Fine, I used to have a girlfriend. Though Mandy had nothing to do with why Etienne wasn’t my boyfriend. I was straight. It was my older brother, Henry, who was gay. The end.

She hmphed. She loved this game of being unconvinced that Etienne and I weren’t secretly on the down low. “Why isn’t he here?” My grandma didn’t follow skating results unless Henry was involved.

“Etienne and Brianna didn’t make the Grand Prix Final. They’re not at that level, remember?” I quickly added, “They’re still having a great season! But only the top six teams from the Grand Prix events make it. They didn’t medal at either of their competitions this fall.”

They’d been fifteenth in ice dance at the last World Championships, which was amazing when you thought about it, but they weren’t medal contenders internationally. They never got the scores they deserved, but the judging was so political and fucked-up.

“Mmm.” Now her gaze turned critical. “What did you do to your beautiful hair?”

“Cut it.” It was shaved close at the back and sides and longer on top. I’d spiked up the front with gel.

“Don’t be a wise man.”

“I’m not. No frankincense or myrrh on hand. Definitely no gold.” I elbowed her arm gently. “Get it?”

She snorted. “Very good, Samu.” She’d called me that for as long as I could remember.

“It’ll wash out.” I ran a hand over the tips of my hair that I’d highlighted a metallic silver-green in contrast to my natural near-black. “Eventually.”

The pom-pom danced as she shook her head. “Your cousin Keiji in Osaka just got a big promotion. No green hair.”

“Keiji’s a banker. I’m in third year sociology at UBC. No one cares about my hair.”

“No ripped pants either. You look like you’re poor.”

“There’s nothing wrong with being poor. It’s a social construct.” Although my jeans had not been cheap. “I know, I know, no baggy hoodies for Keiji either. Or Henry.” Between my perfect cousin and my uptight, extremely tidy brother, my grandma had a ton of comparison material. My mom said she’d done the same thing to her when she was growing up and to ignore it.

Hand snaking under my hoodie, she pinched my waist. She was still lightning fast. “You’re a good boy anyway.”

I lightly batted her pom-pom. “I love you too.”

We reached the front of the line and ordered hot dogs, fries, and pretzels. The menu here had a Wild West theme, but aside from the chuckwagon chili, it was all the usual crap. I was an expert in arena food, and while the content of hot dogs was questionable at best, the pizza was never fresh and suffered more from sitting under warmers.

Obaachan insisted on carrying the tray of pop, already sucking on her Orange Crush. “It’s Henry who really needs a boyfriend,” she said.

“Shh!” Juggling the tray of food, I squirted ketchup into little white paper cups at the condiment stand.

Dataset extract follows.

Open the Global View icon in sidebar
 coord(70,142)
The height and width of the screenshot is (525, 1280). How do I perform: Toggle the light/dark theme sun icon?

I glanced at the people milling around. Between fans, families, friends, coaches, and media, skating was a small world and gossip was a main food group. Henry was a former world champion fighting for gold in singles against his arch nemesis from the States, Theo Sullivan. Everyone here knew who Henry was, and he would not appreciate Obaachan discussing his love life—or lack of it—so loudly.

I mean, she wasn’t wrong—Henry needed a boyfriend. Or at least to get laid. Not that I knew for sure he wasn’t getting any. My big brother would discuss his real or nonexistent sex life with me right about never in a million years. I worried sometimes that he was lonely, but he was too obsessed with skating and beating Theo to date.

Etienne said he was too busy these days for a boyfriend too. I wasn’t a world class athlete, and while I had enough to do between classes and my job re-shelving books at the library, I wasn’t sure what my excuse was for not seeing anyone again since Mandy. It had only been a few months, though. I’d been happier playing League online with Etienne on weekends.